Ashley Wise, founder of the Battling Bare campaign, with husband Rob, whose struggles with PTSD, inspired her to action. / FOR THE LEAF-CHRONICLE/ANDY-LEE FRY
The first photograph of Ashley Wise's bare back pledge drew instant and overwhelming attention to her cause. / Contributed/Ashley Wise
CLARKSVILLE, TENN. — “I kind of want to take my clothes off and streak across the 101st command building, because then maybe the general or someone would listen to what I’m saying.”
These words, spoken by military wife Ashley Wise to a friend, were the catalyst for an act which, quite unintentionally, became the growing phenomenon that is the Battling Bare campaign.
While Wise and her husband, Rob, were stationed at Fort Lewis, Wash., they began their battle to get Rob’s post-traumatic stress disorder diagnosed.
“Rob and I spent 10 years at Fort Lewis and moved down here last June,” Wise said.
Rob is a career military soldier, initially spending eight years with the Marine Corps before joining the Army shortly after 9/11.
Soon after Rob’s second tour of Iraq, Ashley noticed he was experiencing flashbacks. Even going to Chuck E. Cheese’s with the family was difficult for Rob because of the noise and sudden movements.
“I finally talked him into going to see a counselor, but she said, ‘Oh, I wouldn’t say you have PTSD, I wouldn’t even say you were having anxiety. I’d just say you were having trouble reintegrating.’”
Though the family could see that Rob was suffering, it wasn’t until they relocated to Fort Campbell that things came to a head.
“He took all of the guns in our house, and some alcohol, and went to a hotel room,” Wise said. “I called him and asked what was going on, and he said, ‘Life’s just really hard, I might do something stupid.’”
This wasn’t the end of the family’s problems.
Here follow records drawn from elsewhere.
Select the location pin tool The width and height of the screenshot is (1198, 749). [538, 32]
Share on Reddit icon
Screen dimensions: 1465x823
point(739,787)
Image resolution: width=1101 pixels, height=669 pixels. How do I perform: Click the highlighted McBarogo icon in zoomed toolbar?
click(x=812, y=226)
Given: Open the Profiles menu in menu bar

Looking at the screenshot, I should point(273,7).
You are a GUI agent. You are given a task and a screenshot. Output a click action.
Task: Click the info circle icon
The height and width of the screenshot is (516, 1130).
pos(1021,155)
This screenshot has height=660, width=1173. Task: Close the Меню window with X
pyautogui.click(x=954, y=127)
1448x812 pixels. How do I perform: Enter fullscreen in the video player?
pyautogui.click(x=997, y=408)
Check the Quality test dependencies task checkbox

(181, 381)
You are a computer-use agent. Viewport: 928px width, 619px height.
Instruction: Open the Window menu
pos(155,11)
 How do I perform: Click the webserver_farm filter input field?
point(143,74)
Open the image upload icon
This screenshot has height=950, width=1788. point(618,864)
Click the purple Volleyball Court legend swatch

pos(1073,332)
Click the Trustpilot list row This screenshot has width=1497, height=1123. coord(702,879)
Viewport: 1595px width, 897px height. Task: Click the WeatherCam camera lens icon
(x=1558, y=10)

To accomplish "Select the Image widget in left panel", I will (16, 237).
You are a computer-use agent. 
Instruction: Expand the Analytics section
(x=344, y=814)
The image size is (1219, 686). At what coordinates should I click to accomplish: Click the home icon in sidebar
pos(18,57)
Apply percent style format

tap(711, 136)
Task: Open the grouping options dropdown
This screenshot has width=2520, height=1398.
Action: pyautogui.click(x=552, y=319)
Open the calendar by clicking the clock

Following the incident, in an attempt to help address Rob’s illness without it having it hurt his career, Wise sought help from the Army’s Family Advocacy Service.
“I was told everything was confidential and that it was a safe place,” she said.
So she told the advocate about the problems the family had experienced – including incidents in which Rob crossed the line.
“She went out and got an MP,” Wise said. “The next thing I know I’m facing 72 hours of no-contact with my husband and he’s facing domestic assault charges.”